C’è tutto in questo “Rosenkavalier” diretto da Metha e firmato da Kupfer per la Scala: la malinconia asburgica, la fuga passatista ma anche il nuovo secolo appena iniziato con i suoi fervori avanguardisti
Tre atti di malinconia asburgica, di tempi ritrovati e sentimenti perduti, in attesa dell’addio definitivo. Zubin Mehta dirige al Teatro alla Scala, fino al 2 luglio, un Rosenkavalier da grande maestro, commovente fino al sospiro: semmai qualche lacrima, ma da un occhio soltanto, come deve essere per quest’opera di Richard Strauss. E trionfa con più di dieci minuti di applausi, a poche settimane dagli eleganti concerti tutti straussiani di metà maggio, sempre alla Scala, con Vier letzte Lieder e Also sprach Zarathustra, sommo livello ma senza lo shining dell’altra sera.
Richard Strauss scrive Der Rosenkavalier glitterando letteralmente i suoi personaggi: rievocazione spuria del settecento mozartiano, incastonato di amori e disamori d’alto rango. Così la partitura porta gli spettatori nei boudoir à la William Hogarth, sempre a ritmi ternari di valzer tipicamente straussiani – nel senso di Johann Strauss, l’austriaco dei Danubi blu di Capodanno. E dire che nelle orecchie del compositore c’erano ancora le urla invasate, crudelmente espressioniste delle Elettre e Salomè che aveva appena raccontato. Invece qui un cavaliere della rosa, tutto in bianco e paillettes, consegna pegni d’argento a una promessa sposa. Altra atmosfera: niente teste mozzate, niente danze di morte.
Eppure il novecento non è ignorato in questa fuga passatista. Strauss non oserebbe rifugiarsi in superficiali sovvertimenti dei sensi. Portatrice di tutta l’amarezza letteraria è la Marescialla, principessa matura e risoluta con cui il giovane Octavian mantiene relazioni quasi pericolose.
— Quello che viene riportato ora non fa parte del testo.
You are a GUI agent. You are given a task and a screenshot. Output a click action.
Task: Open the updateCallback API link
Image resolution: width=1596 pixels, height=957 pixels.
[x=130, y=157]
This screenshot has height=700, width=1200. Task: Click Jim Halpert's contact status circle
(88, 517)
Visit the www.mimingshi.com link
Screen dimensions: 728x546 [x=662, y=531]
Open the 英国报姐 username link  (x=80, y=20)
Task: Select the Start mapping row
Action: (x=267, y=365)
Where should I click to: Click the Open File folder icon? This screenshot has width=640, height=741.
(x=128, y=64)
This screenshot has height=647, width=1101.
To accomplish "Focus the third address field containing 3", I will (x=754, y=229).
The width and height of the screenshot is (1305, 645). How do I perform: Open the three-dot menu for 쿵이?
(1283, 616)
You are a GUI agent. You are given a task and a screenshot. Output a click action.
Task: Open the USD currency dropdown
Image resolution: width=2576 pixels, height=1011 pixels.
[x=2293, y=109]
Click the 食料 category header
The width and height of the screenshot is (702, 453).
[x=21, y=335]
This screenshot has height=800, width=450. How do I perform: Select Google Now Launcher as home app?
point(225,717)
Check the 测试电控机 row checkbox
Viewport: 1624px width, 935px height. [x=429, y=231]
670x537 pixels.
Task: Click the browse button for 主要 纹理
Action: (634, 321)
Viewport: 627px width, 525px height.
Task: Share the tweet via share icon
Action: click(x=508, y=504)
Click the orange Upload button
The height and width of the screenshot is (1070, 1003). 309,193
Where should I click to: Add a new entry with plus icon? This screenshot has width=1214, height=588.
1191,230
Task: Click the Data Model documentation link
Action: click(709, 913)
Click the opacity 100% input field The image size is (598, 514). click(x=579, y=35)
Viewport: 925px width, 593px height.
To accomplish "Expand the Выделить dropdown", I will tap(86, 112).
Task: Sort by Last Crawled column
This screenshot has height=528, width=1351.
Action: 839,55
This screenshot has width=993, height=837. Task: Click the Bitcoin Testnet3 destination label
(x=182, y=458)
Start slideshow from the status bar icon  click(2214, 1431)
L’aristocratica sa che dovrà prima o poi rinunciarvi, per quel disincanto cui la condanna la sua età: non più così giovane, ma priva ancora della nostalgia che solo la vecchiaia autorizza.
La Marescialla si libera del toy boy prima di rimanerne invischiata. E il suo «Ja, ja» finale, solo in apparenza distratto, rivolto al padre della giovane Sophie che l’ha sostituita nel cuore di Octavian, è segno di una pacata rassegnazione, di una vita serena ma senza più sogni, quando le ultime parole dei due giovani affidano proprio al sogno la nuova dimensione del loro amore. Donna senza qualità, la Marescialla esce di scena con un motivo ondeggiante dell’oboe che ricorda il corno onirico dietro le quinte della Terza di Mahler: e si dischiude il paradiso metafisico dei due amanti, ormai obnubilati dall’assoluto dei sentimenti.
Spettacolo elegantemente marmoreo di Harry Kupfer – le scene sono di Hans Schavernoch–, con fondali video di impressionante plasticità 3D: formidabili le dissolvenze incrociate realizzate da Thomas Reimer. Pochi elementi architettonici scorrono attraverso spazi neoclassici in bianco e nero. La scena si colora solo per la beffa al falstaffiano barone Ochs. La regia è scarna, imperturbabile; Kupfer legge azione e personaggi con uno sguardo che sfiora l’indifferenza: non rischia patetismi, anzi forse rischia poco. Ma il senso umido di foschia nell’esterno scelto per il finale, con due timide panchine accostate – una per amante – o il viale alberato che scompare in controluce dopo il monologo della Marescialla valgono lo spettacolo, che è carico di tutta la sensualità di un crepuscolo schnitzleriano, in cui anche gli oggetti inanimati sembrano stanchi.
Il cast è eccellente per tecnica e presenza. Su tutti Krassimira Stoyanova, Marescialla dal tono equilibrato e asciutto, qui mai affettata rispetto ai recenti Vier letzte Lieder. Autorevole interpretazione del basso Günther Groissböck, deliziosa la Sophie di Christiane Karg. Più imprecisa la linea di Sophie Koch, che nelle intenzioni resta un Octavian di grande esperienza.
Imperdibile la direzione di Zubin Mehta, rutilante nei valzer, dolce nei cantabili e con l’autorevolezza di chi sa come rubare i fraseggi e rimandare l’acme perché ci si ritrovi commossi senza neppure accorgersene.